The worm turned out to be an annelid, or segmented worm, like the common earthworm, but it was a special class of annelid, one known as a polychaete, or "bristle worm." I'd been surprised to find such a tiny, free-living polychaete because my impression of what a polychaete was had been based on the one we'd found previously on the Yucatan's Caribbean coast, inhabiting carbonate tubes plastered onto the inner walls of seashells, as shown at http://www.backyardnature.net/n/11/110911wt.jpg.
That was the beginning of my understanding that polychaetes are a varied lot. In fact, here we've already found other polychaete species with different manners of living -- one living in tubes composed of cemented white sand, and another in calcareous tubes looking like tiny white snail shells attached sideways on Shoalgrass leaves. In our recent February 15th Newsletter, we saw how Lugworms, also a kind of polychaete, excrete sizable coiled sand "castings" onto the beach. You can review these various polychaete species on our Worm Index Page at http://www.backyardnature.net/n/worms.htm.
This week when Rayo and I went onto the usually flooded mudflats in front of Río Lagartos, it was like taking a university course in polychaete diversity. We'd gone there to find something Rayo had seen but couldn't figure out. He'd described it as like a long weed root that was hollow inside and outside was covered with small seashells and shell fragments. As our boat approached the mudflat where the mystery item had been spotted, we saw what's shown below:
With slender Black Mangrove pneumatophores pointing skyward in the background, the mudflat was populated with piles of mud exactly like the Lugworm castings profiled in our February 15th Newsletter -- where our Lugworms were identified as Arenicola brasiliensis. But unlike with our earlier discovery, here were acres of them. A close-up of one of these mudflat castings is shown below:
Quickly Rayo found one of his mystery items looking like a weed taproot, poking from the mud. It's shown below:
Shells and shell fragments were indeed stuck to it, as shown below:
And inside it was indeed hollow, as shown below:
Something wormlike had occupied this tube. Remembering that polychaetes often encrust their tube exteriors with shells and shell fragments, it was easy to decide that probably this was a polychaete tube. Earlier when we'd dug several inches around our Lugworm burrow, there'd been no such shell-encrusted casing, so this seemed to have been made by yet a different polychaete species.
This wasn't the end of our polychaete lessons, though. In shallow water at the mudflat's edge many holes were issuing flaccid balloons of gelatinous material that swung back and forth with the advance and retreat of each wave, as shown below:
In my hand the gelatinous blobs looked like what's shown below:
Inside each blob were suspended thousands of tiny specks, presumably eggs -- and from what I could determine on the Internet later they were polychaete eggs -- shown closer up below:
Up on the mud from which water had receded, an extraordinarily long egg mass stretched from its hole past Rayo's colorfully tattooed legs, shown below:
Realizing what these gelatinous egg masses were, and remembering that through clear water we've always seen them on the estuary floor below the boat -- and wondered what they were -- it became clear that polychaete influence doesn't end at the low water mark.

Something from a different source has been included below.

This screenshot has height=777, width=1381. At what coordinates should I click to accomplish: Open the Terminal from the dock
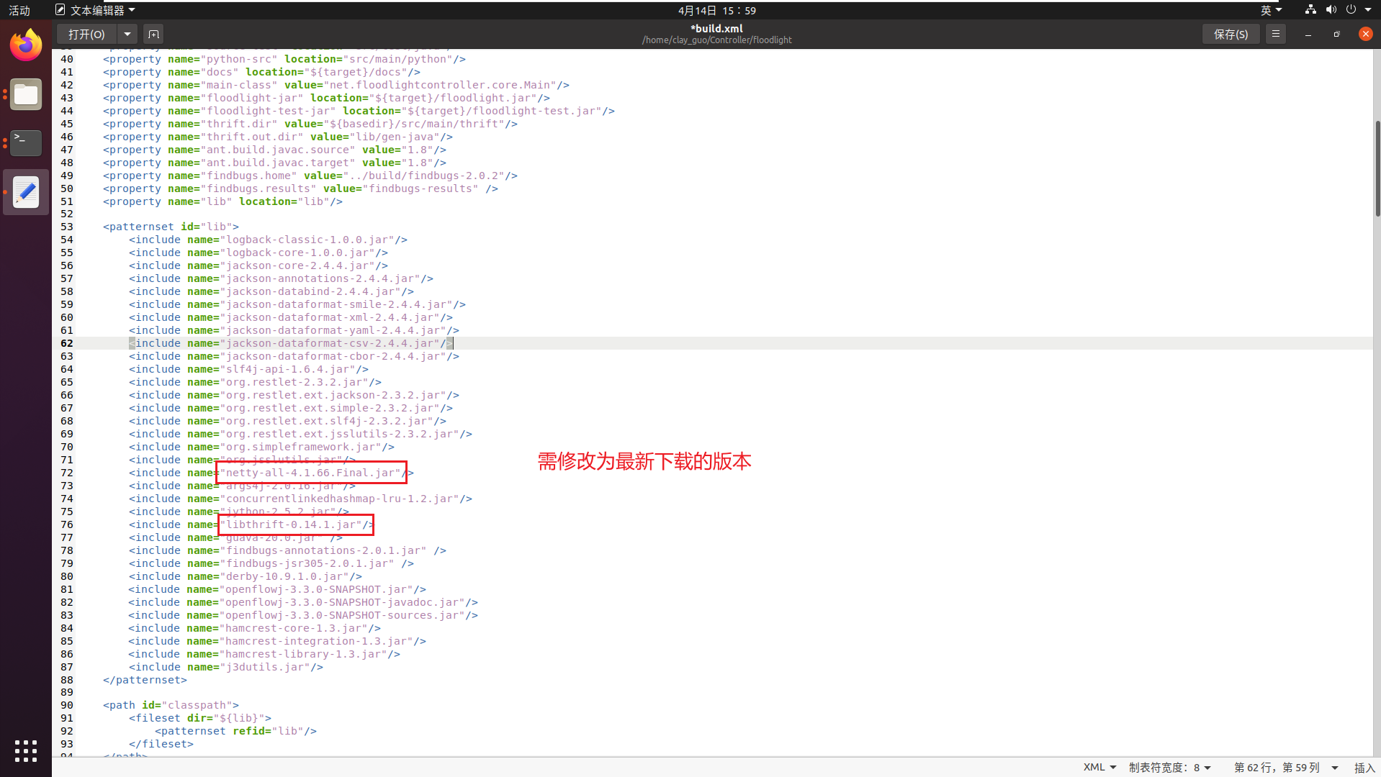click(25, 142)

This mudflat and the whole estuary -- especially when you remember those tiny ones in white, snail-like tubes speckling all Shoalgrass leaves -- is a polychaete urban zone, a niche of Nature where polychaetes are a dominant life form.
Polychaetes fossils are known from the early Cambrian Period, over 500 million years ago, from a time when the Earth's land masses still bore no life, for all living things occupied the seas. Taxonomically, the Class Polychaeta comprises about 10,000 species worldwide. María Ana Tovar-Hernández et al writing in the online Mexican Government "Revista mexicana de biodiversidad," in 2014, says that in Mexico we have about 1500 polychaete species in 63 families and 460 genera. Though our Texas polychaete was a freshwater species, polychaetes mostly are marine. With 1500 Mexican species, most of them marine, no wonder we're finding such a diversity of polychaetes here along the coast.
Polychaetes with their extensive burrowing aerate the soil and "plow" it, keeping the soil from compacting. Their "maintenance" of the soil enables other species to colonize, thus adding diversity and stability to the greater ecosystem. Earth-burrowing polychaetes do for submerged and water-saturated soil what earthworms do for dry land ecology. And remember that Charles Darwin wrote of earthworms that "...it may be doubted if there are any other animals which have played such an important part in the history of the world as these lowly organized creatures."